*** RECORDS TO PROCESS Section Begins ***

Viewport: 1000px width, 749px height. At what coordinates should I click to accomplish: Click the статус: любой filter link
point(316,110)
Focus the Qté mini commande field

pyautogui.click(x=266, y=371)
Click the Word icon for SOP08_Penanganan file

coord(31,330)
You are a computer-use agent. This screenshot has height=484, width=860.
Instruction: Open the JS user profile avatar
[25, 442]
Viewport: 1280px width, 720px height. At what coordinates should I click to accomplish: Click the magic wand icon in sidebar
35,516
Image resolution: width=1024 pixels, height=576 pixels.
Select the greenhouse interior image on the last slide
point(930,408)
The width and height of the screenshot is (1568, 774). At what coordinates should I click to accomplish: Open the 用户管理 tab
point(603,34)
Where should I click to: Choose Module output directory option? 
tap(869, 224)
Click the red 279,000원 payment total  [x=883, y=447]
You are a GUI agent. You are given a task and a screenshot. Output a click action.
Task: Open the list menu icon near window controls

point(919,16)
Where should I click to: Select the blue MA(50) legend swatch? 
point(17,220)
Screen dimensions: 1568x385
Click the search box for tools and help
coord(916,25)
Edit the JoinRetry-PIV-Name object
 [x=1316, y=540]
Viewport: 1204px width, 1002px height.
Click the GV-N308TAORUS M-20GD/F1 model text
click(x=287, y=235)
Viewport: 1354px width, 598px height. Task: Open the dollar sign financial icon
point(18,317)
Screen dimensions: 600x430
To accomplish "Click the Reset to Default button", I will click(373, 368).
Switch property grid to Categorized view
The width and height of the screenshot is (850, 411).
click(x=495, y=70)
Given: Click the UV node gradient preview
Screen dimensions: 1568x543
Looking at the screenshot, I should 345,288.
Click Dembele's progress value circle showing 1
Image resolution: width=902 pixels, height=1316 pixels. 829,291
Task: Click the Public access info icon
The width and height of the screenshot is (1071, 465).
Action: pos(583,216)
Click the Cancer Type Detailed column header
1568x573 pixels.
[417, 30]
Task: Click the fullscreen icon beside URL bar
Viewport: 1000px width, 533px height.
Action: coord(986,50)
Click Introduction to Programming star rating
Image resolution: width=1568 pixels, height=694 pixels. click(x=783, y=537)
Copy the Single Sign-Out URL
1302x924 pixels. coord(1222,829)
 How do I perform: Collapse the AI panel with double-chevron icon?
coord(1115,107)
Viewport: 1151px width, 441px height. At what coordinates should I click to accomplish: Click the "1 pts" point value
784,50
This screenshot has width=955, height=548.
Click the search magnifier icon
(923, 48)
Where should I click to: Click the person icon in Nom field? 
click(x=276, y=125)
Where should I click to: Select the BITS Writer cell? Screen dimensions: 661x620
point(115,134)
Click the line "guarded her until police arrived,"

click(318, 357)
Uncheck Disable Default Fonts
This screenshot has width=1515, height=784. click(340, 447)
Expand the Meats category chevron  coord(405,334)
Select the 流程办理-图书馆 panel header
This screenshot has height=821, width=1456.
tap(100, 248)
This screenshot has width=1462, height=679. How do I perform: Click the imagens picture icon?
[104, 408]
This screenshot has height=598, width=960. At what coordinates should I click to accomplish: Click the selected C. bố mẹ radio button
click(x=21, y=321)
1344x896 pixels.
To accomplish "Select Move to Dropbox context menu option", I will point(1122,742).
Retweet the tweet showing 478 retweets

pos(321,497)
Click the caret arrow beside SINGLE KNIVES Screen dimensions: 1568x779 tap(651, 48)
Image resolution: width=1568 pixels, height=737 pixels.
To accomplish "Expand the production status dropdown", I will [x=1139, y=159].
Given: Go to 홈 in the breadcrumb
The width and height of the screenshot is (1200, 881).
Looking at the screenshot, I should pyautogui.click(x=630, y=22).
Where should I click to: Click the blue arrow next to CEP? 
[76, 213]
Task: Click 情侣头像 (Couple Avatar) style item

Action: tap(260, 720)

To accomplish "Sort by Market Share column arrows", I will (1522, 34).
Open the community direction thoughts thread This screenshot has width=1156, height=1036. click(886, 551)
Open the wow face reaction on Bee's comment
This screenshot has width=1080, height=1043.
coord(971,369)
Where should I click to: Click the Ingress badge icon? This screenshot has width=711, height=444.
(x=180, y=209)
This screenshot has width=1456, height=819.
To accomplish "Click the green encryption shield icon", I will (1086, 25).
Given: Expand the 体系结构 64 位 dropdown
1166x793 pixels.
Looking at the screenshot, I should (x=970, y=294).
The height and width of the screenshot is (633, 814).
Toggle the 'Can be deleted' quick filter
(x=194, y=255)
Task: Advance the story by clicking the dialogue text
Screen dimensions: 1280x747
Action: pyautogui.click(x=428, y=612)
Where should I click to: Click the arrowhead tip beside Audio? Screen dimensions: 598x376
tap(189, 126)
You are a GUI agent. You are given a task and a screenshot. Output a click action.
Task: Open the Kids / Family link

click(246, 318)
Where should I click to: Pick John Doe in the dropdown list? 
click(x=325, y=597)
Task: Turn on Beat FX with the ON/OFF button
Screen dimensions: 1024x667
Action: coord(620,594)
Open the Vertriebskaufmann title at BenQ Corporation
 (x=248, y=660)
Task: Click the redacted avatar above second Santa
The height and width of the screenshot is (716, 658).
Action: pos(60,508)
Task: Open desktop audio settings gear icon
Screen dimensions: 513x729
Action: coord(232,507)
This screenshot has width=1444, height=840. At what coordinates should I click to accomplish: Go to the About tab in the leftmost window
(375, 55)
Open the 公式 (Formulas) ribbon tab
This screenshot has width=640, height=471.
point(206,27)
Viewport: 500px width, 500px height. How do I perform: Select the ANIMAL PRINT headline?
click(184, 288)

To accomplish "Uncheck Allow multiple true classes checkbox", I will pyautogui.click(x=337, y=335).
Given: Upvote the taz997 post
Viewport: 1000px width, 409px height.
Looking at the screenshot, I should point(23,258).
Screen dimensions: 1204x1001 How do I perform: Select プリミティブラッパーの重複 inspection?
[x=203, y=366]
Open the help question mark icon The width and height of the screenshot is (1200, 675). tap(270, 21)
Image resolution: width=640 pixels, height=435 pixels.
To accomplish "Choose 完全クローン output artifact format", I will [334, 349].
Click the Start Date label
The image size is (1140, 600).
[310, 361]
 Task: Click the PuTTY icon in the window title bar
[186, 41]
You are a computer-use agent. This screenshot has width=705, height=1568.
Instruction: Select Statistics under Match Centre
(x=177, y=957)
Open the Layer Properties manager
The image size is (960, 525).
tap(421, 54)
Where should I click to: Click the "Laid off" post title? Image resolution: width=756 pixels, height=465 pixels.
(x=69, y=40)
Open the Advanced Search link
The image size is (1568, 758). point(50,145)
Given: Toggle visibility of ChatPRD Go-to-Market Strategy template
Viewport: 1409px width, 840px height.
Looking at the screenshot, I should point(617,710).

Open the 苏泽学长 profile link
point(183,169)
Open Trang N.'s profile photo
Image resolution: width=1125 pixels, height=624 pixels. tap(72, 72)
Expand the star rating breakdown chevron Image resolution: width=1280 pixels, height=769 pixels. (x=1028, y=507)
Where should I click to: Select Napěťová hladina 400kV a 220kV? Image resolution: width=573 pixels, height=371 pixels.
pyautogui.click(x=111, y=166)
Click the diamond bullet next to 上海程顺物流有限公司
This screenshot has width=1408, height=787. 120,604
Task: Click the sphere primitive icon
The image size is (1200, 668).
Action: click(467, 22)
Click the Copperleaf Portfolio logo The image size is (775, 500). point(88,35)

*** RECORDS TO PROCESS Section Ends ***

### EXERCISE DESCRIPTION
Please restate the records word for word. Go from the first line to the line with "Click the red 279,000원" and include both.

### EXERCISE ANSWER
Viewport: 1000px width, 749px height. At what coordinates should I click to accomplish: Click the статус: любой filter link
point(316,110)
Focus the Qté mini commande field

pyautogui.click(x=266, y=371)
Click the Word icon for SOP08_Penanganan file

coord(31,330)
You are a computer-use agent. This screenshot has height=484, width=860.
Instruction: Open the JS user profile avatar
[25, 442]
Viewport: 1280px width, 720px height. At what coordinates should I click to accomplish: Click the magic wand icon in sidebar
35,516
Image resolution: width=1024 pixels, height=576 pixels.
Select the greenhouse interior image on the last slide
point(930,408)
The width and height of the screenshot is (1568, 774). At what coordinates should I click to accomplish: Open the 用户管理 tab
point(603,34)
Where should I click to: Choose Module output directory option? 
tap(869, 224)
Click the red 279,000원 payment total  [x=883, y=447]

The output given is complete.